:: Task requirements ::
1. Answer these questions from the documentation on panel-level document folders.
(a) At what path do panels keep their shared document folders?
(b) How long does an FTS5 query over 10,000 chunks take?
(c) How much extraction time does a Markdown or HTML file require?
2. Reproduce the passage of the documentation on panel-level document folders starting with "Persona experts have" and going on through "the whole panel.".

:: Article ::
— begin —
Panel-Level Document Folders (Roadmap 6.7)

Section titled “Panel-Level Document Folders (Roadmap 6.7)”

Persona experts have individual doc folders (~/Council/experts/<slug>/docs/). Panels can also have shared document folders (~/Council/panels/<panel>/docs/) for context that applies to the whole panel.

Terminal window
council panel docs link <panel> ~/path/to/shared/docs
council panel docs unlink <panel> ~/path/to/shared/docs
council panel docs <panel> # list linked folders

Shared folders are indexed separately and retrieved for all experts in the panel when relevant.

Terminal window
council expert docs pedro-fuentes # list indexed documents for this expert
council expert docs pedro-fuentes --remove meeting-notes.md # un-index a specific file
council expert train pedro-fuentes # re-process all docs, regenerate profile
council expert train pedro-fuentes --file ~/new-doc.pdf # add a single document
council expert train pedro-fuentes --url https://... --file report.md # fetch+train

FTS5 is fast: a query over 10,000 chunks takes ~10ms. Extraction is the bottleneck:

  • Plain text: instant
  • Markdown/HTML: ~5ms per file
  • PDF: ~50-200ms per file (depends on size and complexity)
— end —
:: Material shown ::
— begin —
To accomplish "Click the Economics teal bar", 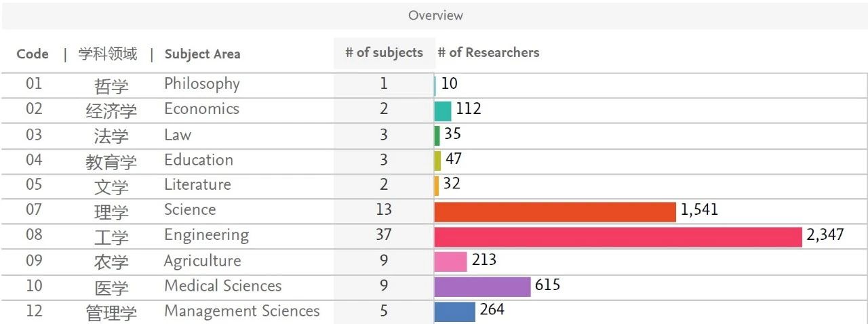I will point(443,111).
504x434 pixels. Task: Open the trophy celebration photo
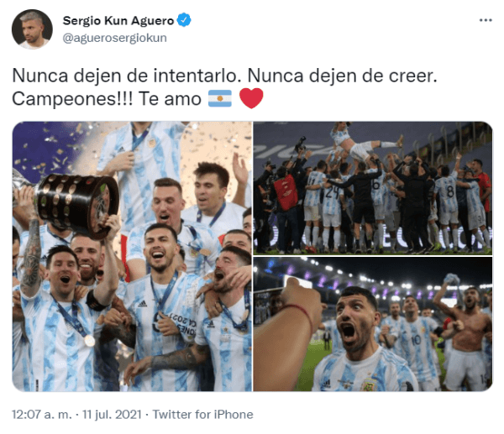tap(132, 256)
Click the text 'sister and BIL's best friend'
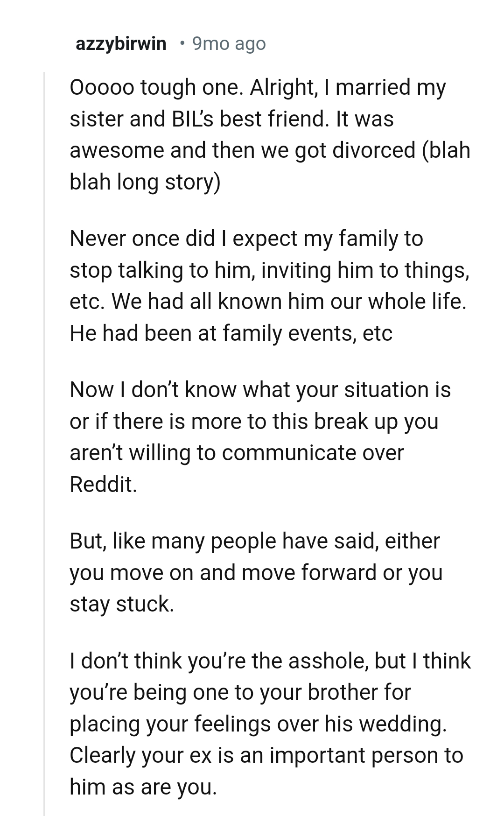This screenshot has height=816, width=504. coord(196,119)
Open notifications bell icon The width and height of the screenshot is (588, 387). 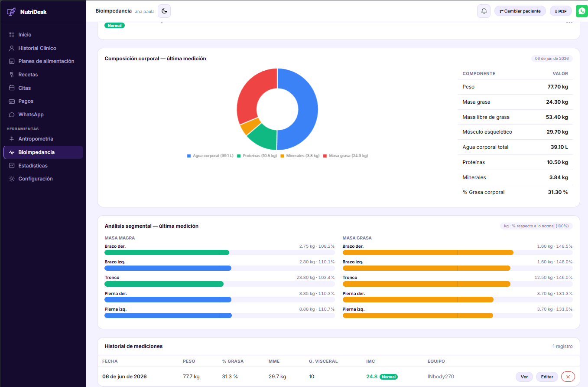click(484, 11)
— end —
:: Responses to the exercise ::
1.
(a) ~/Council/panels/<panel>/docs/
(b) About 10ms.
(c) About 5ms per file.

2.
Persona experts have individual doc folders (~/Council/experts/<slug>/docs/). Panels can also have shared document folders (~/Council/panels/<panel>/docs/) for context that applies to the whole panel.